TORONTO, ONTARIO--(Marketwire - Aug. 12, 2008) - Cannasat Therapeutics Inc. (TSX VENTURE:CTH) ("Cannasat") is pleased to announce that it has closed a non-brokered private placement (the "Private Placement") of units ("Units") effective August 8, 2008.

Cannasat issued an aggregate of 1,175,000 Units at a price of $0.20 per Unit raising gross proceeds of $235,000. Each Unit consists of one common share and one share purchase warrant. Each share purchase warrant entitles the holder to acquire one common share at a price of $0.22 for a period ending on the earlier of 18 months from the closing date, and a period ending 20 days after prior written notice from Cannasat that the closing price of its shares on the principal stock exchange of Cannasat has been at least $0.30 per share for 20 consecutive trading days.

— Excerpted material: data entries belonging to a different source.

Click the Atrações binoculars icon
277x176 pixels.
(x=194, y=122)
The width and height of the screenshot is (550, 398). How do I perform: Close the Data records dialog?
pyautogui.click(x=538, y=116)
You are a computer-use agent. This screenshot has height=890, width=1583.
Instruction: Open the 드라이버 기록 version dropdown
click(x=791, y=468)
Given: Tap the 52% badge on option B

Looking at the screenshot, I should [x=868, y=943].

The common shares issued under the Private Placement are subject to a hold period of four months expiring on December 8, 2008.

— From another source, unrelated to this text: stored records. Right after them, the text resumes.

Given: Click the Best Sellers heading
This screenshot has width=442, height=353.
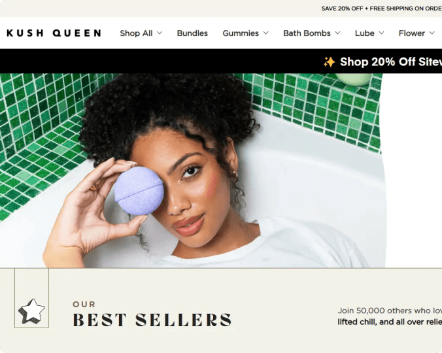Looking at the screenshot, I should (152, 320).
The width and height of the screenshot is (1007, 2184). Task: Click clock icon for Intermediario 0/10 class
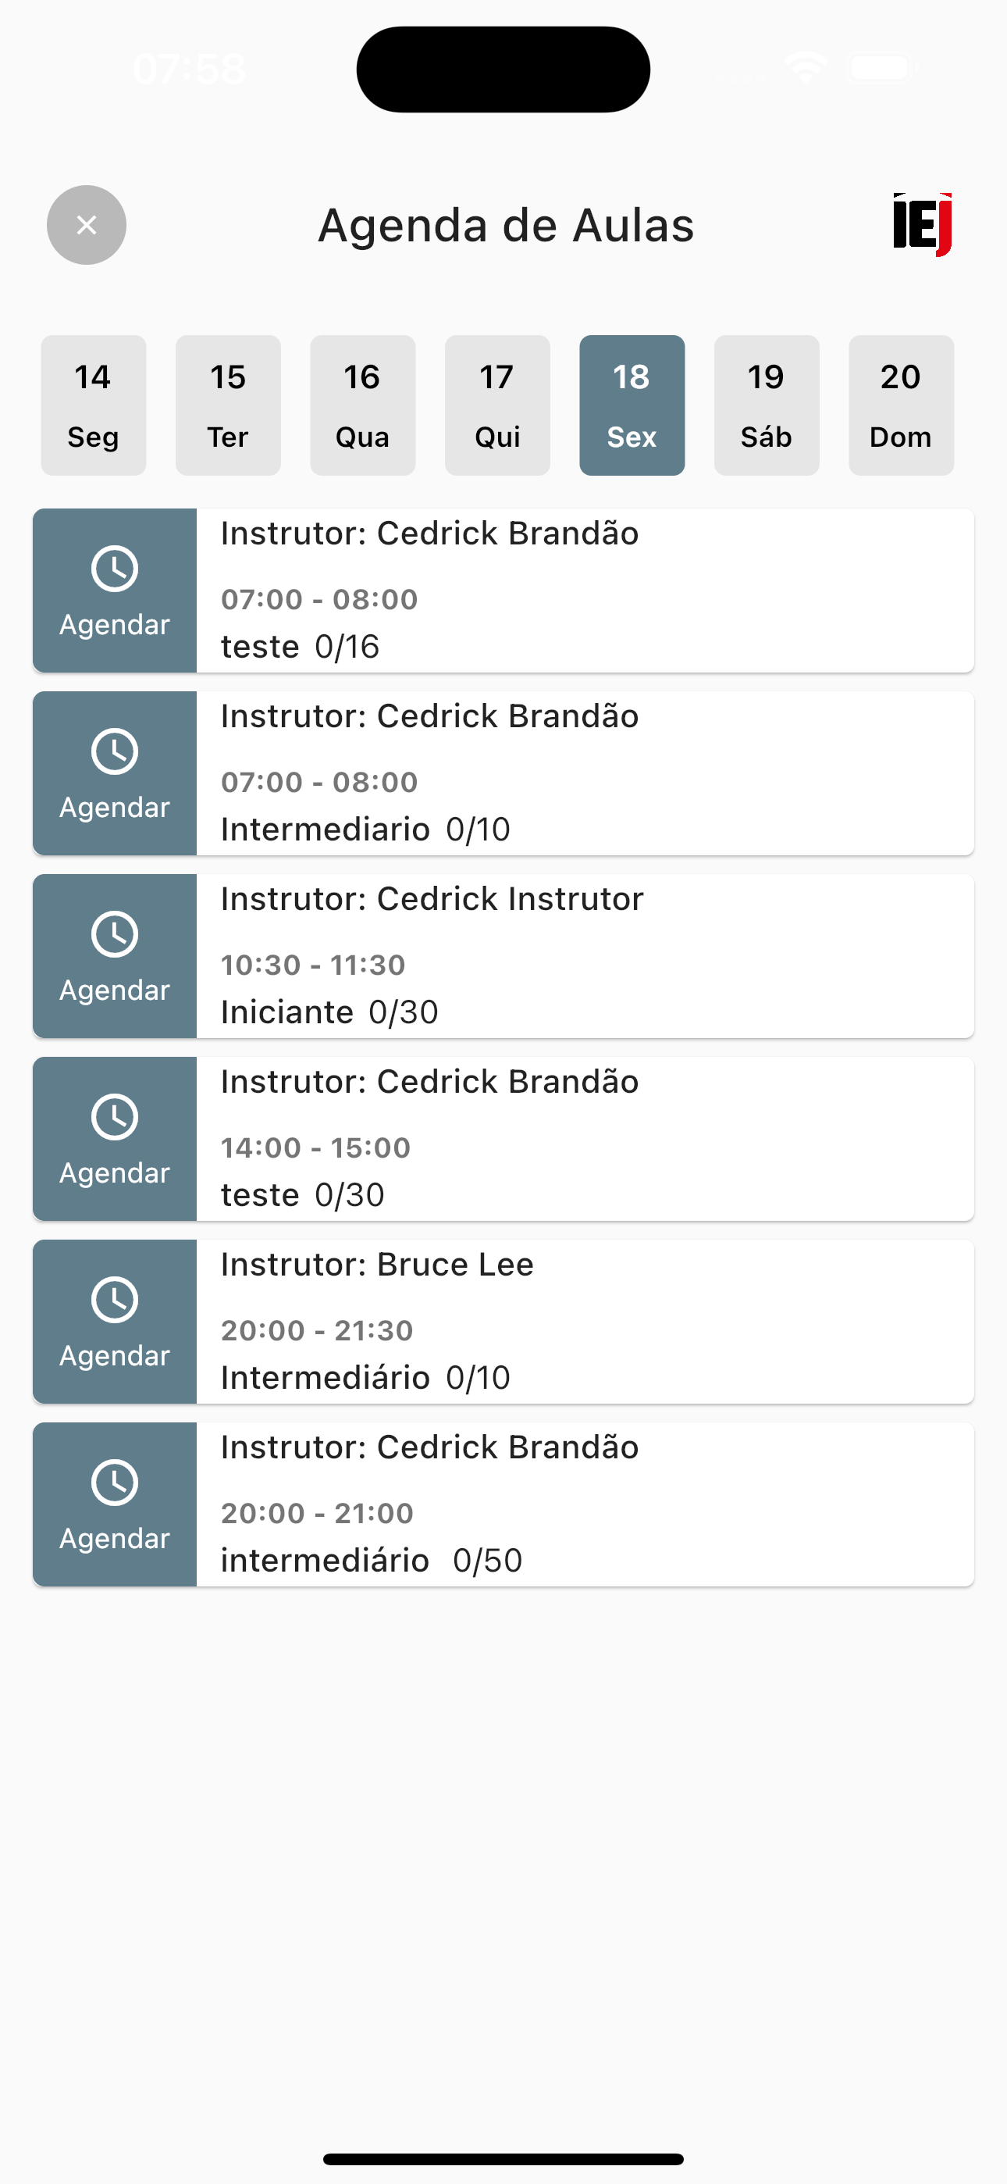point(114,751)
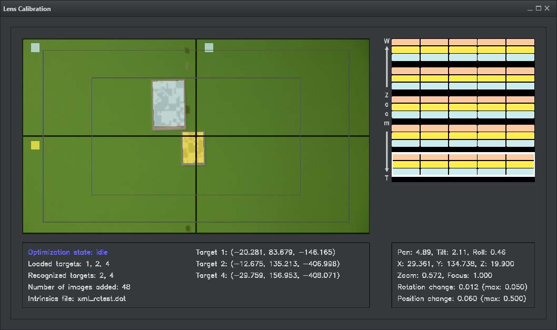Click the Target 4 coordinates line
557x330 pixels.
265,275
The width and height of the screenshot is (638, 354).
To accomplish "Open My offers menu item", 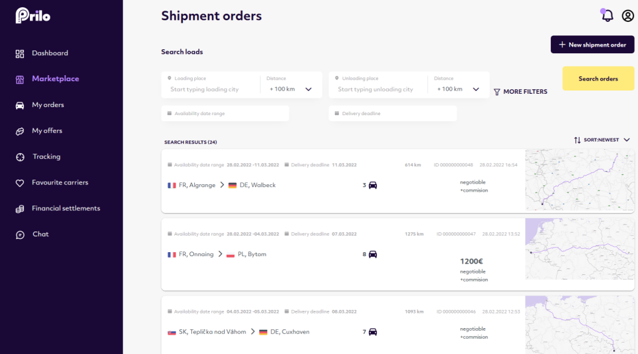I will point(47,131).
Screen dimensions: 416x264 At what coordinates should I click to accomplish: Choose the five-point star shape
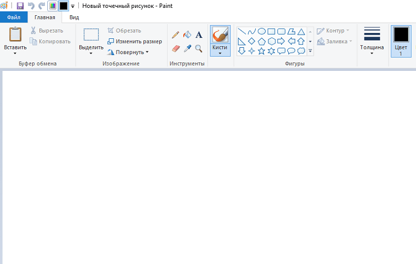tap(261, 51)
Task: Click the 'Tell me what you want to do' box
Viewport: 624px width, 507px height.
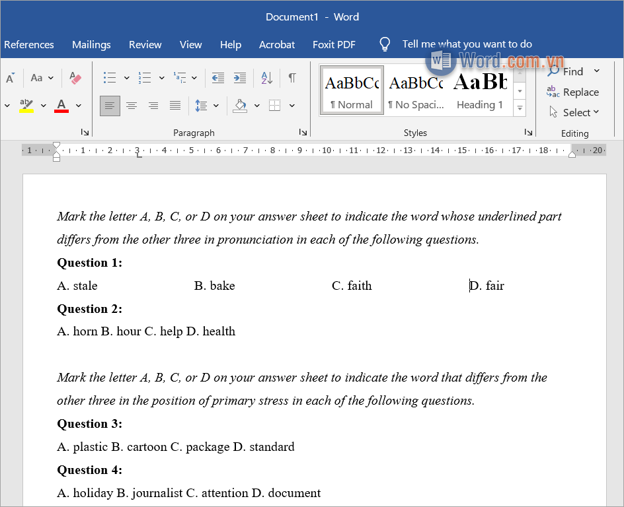Action: coord(467,44)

The proceeds from the offering will be used to fund Cannasat's ongoing research and development activities, including further Phase 1 clinical testing for CAT 310, as well as continued advanced formulation work for CAT 320. CAT 310 is being developed for the treatment of neuropathic pain and other conditions. CAT 320 is a product for the treatment of anxiety and other mood disorders.


Founded in 2004, Cannasat is clinical stage pharmaceutical research and development company trading on the Toronto Venture Exchange (TSX VENTURE:CTH). Cannasat is developing cannabinoid-based pharmaceutical products using proprietary formulation and drug delivery technologies. Cannabinoids have broad therapeutic applications that are believed to include the treatment of neuropathic pain, chronic pain, depression, anxiety and movement disorders. More information about Cannasat is available at

The TSX Venture Exchange Inc. has not reviewed and does not accept responsibility for the adequacy or accuracy of this release. The TSX Venture Exchange Inc. has in no way passed upon the merits of the proposed transaction and has neither approved nor disapproved of the contents of this release.